Meditation and yoga have always been extremely popular among the Christianites, and for many years Christiania had their own internationally acclaimed theater group Solvognen, who, beyond their theater performances, also staged many happenings in Copenhagen and even throughout Sweden. Ludvigsen had always talked of the acceptance of drug-addicts who could no longer cope with regular society, and the spirit of that belief has still not diminished, even throughout many problems sprouted due to drug traffic and use (mostly of hard drugs, however, which are illegal in Christiania). These addicts head into and remain in Christiania all the time and are considered just as much a part of the Freetown as the entrepreneurs, and for this reason many Danes have seen Christiania as a successful social experiment. However, for years the legal status of the region has been in a limbo due to different Danish governments attempting to remove the Christianites. Such attempts at removal have all been unsuccessful so far.

The neighbourhood is accessible through many entrances and cars are not allowed (although some Christiania residents own a car, see below). Danish authorities have repeatedly removed the large stones blocking the main entrance claiming they need access to the area for firefighting, yet the residents respond by placing them back each time as they feel suspicious that the authorities will instead use it for police. This suspicion is backed by the fact that they have already made arrangements with the fire department and have established other entranceways/maneuvering space for firetrucks in the area.

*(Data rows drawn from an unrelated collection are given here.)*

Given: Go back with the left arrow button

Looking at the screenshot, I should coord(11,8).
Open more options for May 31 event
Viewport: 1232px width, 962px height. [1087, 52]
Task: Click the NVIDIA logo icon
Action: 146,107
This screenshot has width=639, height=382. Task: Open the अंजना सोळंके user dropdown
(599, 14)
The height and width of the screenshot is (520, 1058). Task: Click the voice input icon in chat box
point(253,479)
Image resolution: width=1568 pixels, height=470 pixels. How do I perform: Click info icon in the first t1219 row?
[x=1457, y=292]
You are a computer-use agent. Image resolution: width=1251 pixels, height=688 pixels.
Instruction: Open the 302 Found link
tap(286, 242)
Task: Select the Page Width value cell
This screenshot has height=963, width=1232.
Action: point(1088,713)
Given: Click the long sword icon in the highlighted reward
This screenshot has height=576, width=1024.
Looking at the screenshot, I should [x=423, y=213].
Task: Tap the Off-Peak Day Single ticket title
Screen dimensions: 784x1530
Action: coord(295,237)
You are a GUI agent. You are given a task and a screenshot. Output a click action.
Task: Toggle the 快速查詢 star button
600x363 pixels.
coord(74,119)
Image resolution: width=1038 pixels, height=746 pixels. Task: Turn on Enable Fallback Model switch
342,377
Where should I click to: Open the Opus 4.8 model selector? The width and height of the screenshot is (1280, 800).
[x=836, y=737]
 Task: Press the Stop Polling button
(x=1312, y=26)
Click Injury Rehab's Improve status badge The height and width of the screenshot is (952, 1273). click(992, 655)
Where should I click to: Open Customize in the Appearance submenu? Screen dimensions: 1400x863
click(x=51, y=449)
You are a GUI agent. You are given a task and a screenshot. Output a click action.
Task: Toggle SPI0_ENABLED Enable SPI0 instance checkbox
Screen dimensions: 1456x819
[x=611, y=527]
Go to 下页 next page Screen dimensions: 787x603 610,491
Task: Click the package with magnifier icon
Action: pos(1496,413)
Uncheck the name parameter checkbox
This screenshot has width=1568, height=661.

The people in Christiania have developed their own set of rules, completely independent of the Danish government. The rules forbid stealing, guns, bulletproof vests and hard drugs. Famous for its main drag, known as Pusher Street, where hash and Skunk weed were sold openly from permanent stands until 2004, it nevertheless does have rules forbidding hard drugs, such as heroin and cocaine. The commerce is controversial, but since the rules require a consensus they cannot be removed unless everybody agrees. The region negotiated an arrangement with the Danish defence ministry (which still owns the land) in 1995. Since 1994, residents have paid taxes and fees for water, electricity, trash disposal etc. The future of the area remains in doubt, though, as Danish authorities continue to push for its removal. On Pusher Street, cameras are not allowed, and locals will wave their hands and shout "No photo!" if they see someone trying to take a picture.

The inhabitants fight the government's attempts to eliminate them with humour and persistence. For instance, when authorities in 2002 demanded that the hash trade be made less visible, the stands were covered in military camouflage nets. On January 4, 2004, the stands were finally demolished by the hash dealers a day before a large scale police operation. They knew about this operation, and decided to take the stands down themselves. The police made more than twenty arrests in the following weeks though, and a large part of the organisation behind Pusher Street was then eliminated. This did not stop the hash trade however, it merely caused the trade to relocate outside of the town and to change to being on a person-to-person basis. Before they were demolished, the National Museum of Denmark was able to get one of the more colourful stands, which now form part of an exhibit.